If only subject lines and account information were compromised, but not the emails themselves, that has interesting implications about what Google does internally with your emails. It sounds to me like there is a split between the actual location of the email and the information Google gleans from the email to understand more about each user. This really isn’t a huge revelation (its a very sound architectural design), yet its just nice to have that confirmation. What this says to users is that your actual correspondence, the emails you send and receive, are stored separately from the account information Google collects and aggregates about you from your usage of their services. If a hacker wanted to steal your information, they have to break down multiple sets of doors (the Google front door, the Gmail door, the Account door, etc) to find it all. If a hacker only gets past the Account door, they have an email address, your name and some demographics information, plus whatever magic format Google uses to determine more about who you are.

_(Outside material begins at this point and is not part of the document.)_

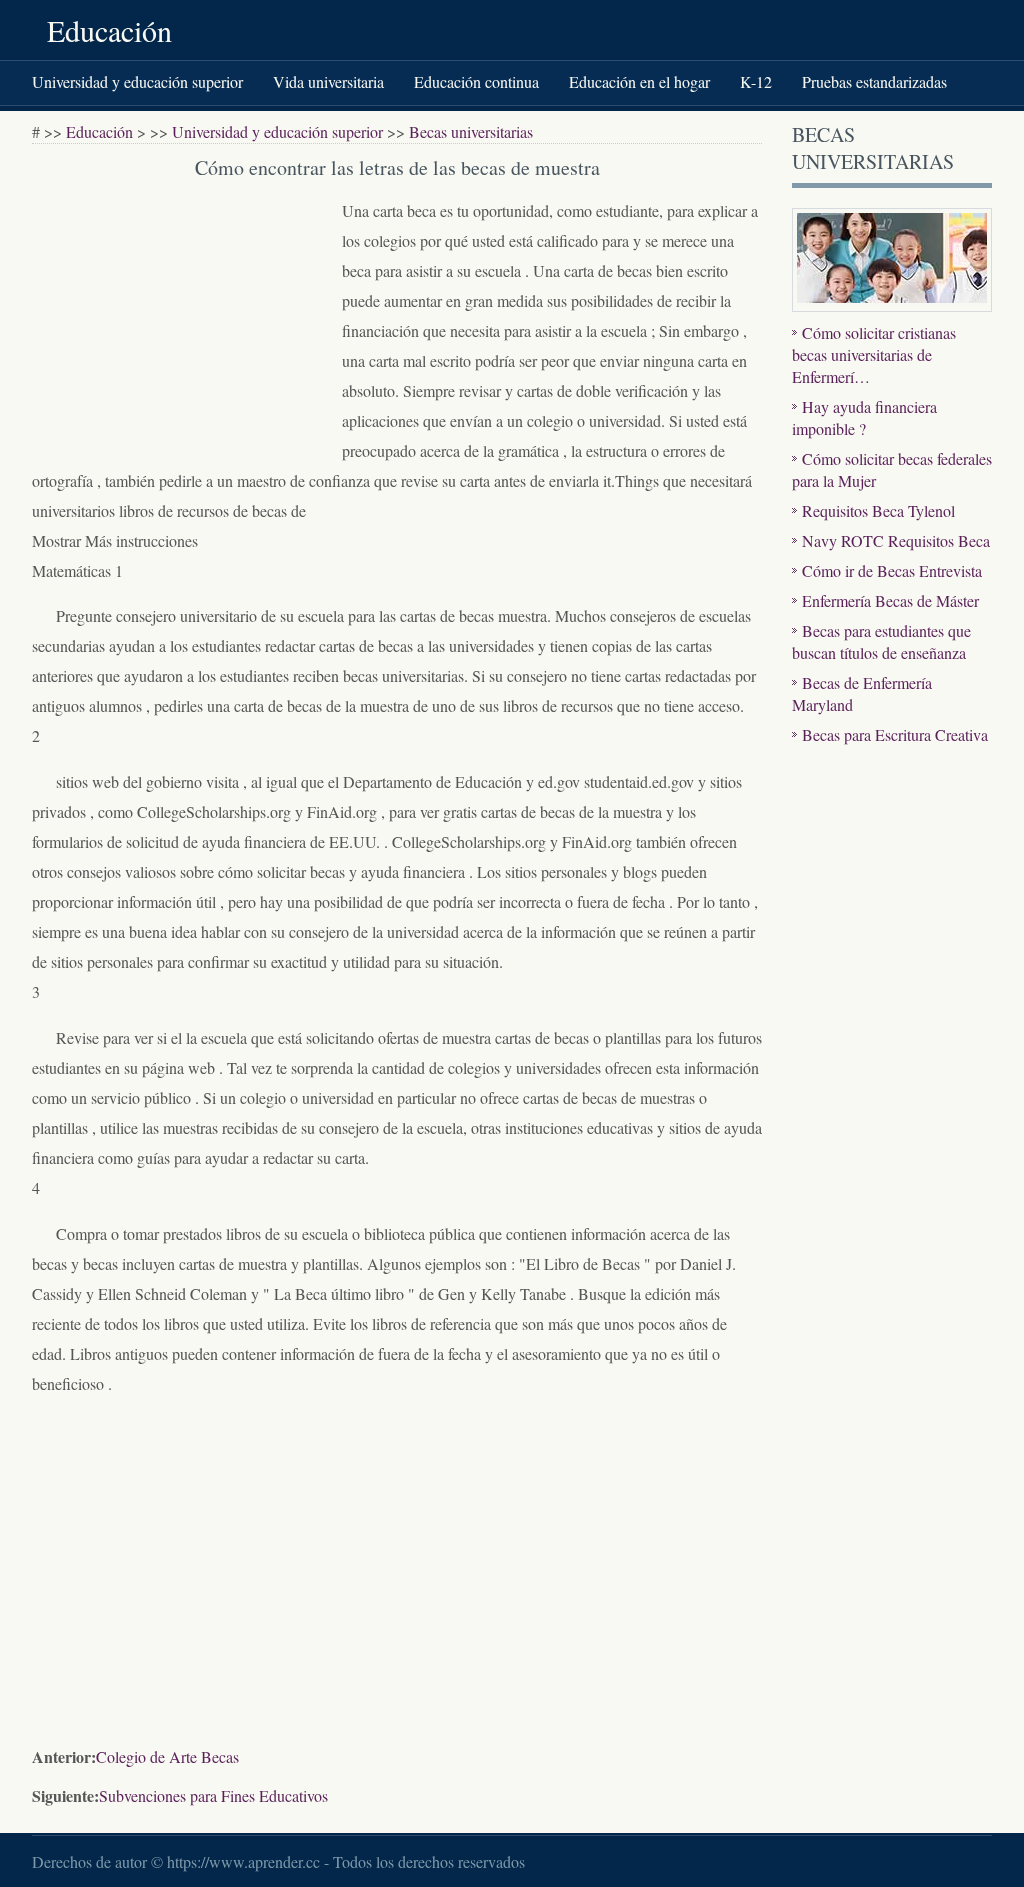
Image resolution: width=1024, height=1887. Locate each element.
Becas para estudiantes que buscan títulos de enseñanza (881, 641)
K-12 (756, 81)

This should actually be a big comfort to us all. If a hacker knows enough about you to pinpoint you out of the billions of Google users, they likely already know more about you than Google does. They already knew your name and email address, otherwise how would they have known to look for you in Google’s servers? Also, they probably know your race, age, currently address, height/weight, etc, without Google even needing to have captured any of that information.

(The previous paragraphs turned out to be mere speculation on my part. MacWorld explains that full emails are protected differently (and more fully) than the information that was compromised. The compromised information was stored separately as it is 'outside the envelope’ information that can be accessed by law enforcement with a warrant.)

Third, as part of this investigation but independent of the attack on Google, we have discovered that the accounts of dozens of U.S.-, China- and Europe-based Gmail users who are advocates of human rights in China appear to have been routinely accessed by third parties. These accounts have not been accessed through any security breach at Google, but most likely via phishing scams or malware placed on the users’ computers.

Two comments… first, if you didn’t already realize this, there really are no boundaries on the Internet. If you can get a connection to the server, no matter where it is located, you can try to break into it. Second, and more important to me, people just do not learn. Protecting yourself is not that hard, if you stop and think about it just for a second. If a stranger walks up to you on the street and offers to give you an unknown package, you would refuse. If you visit a new website for the first time, why would you agree to install whatever application they offer you? There should be no difference in our reaction to either situation, yet time and again, people prove themselves to be ignorant about taking simple precautions when surfing the web. At some point ignorance crosses the line over into stupidity. I really think we’re rapidly approaching that time.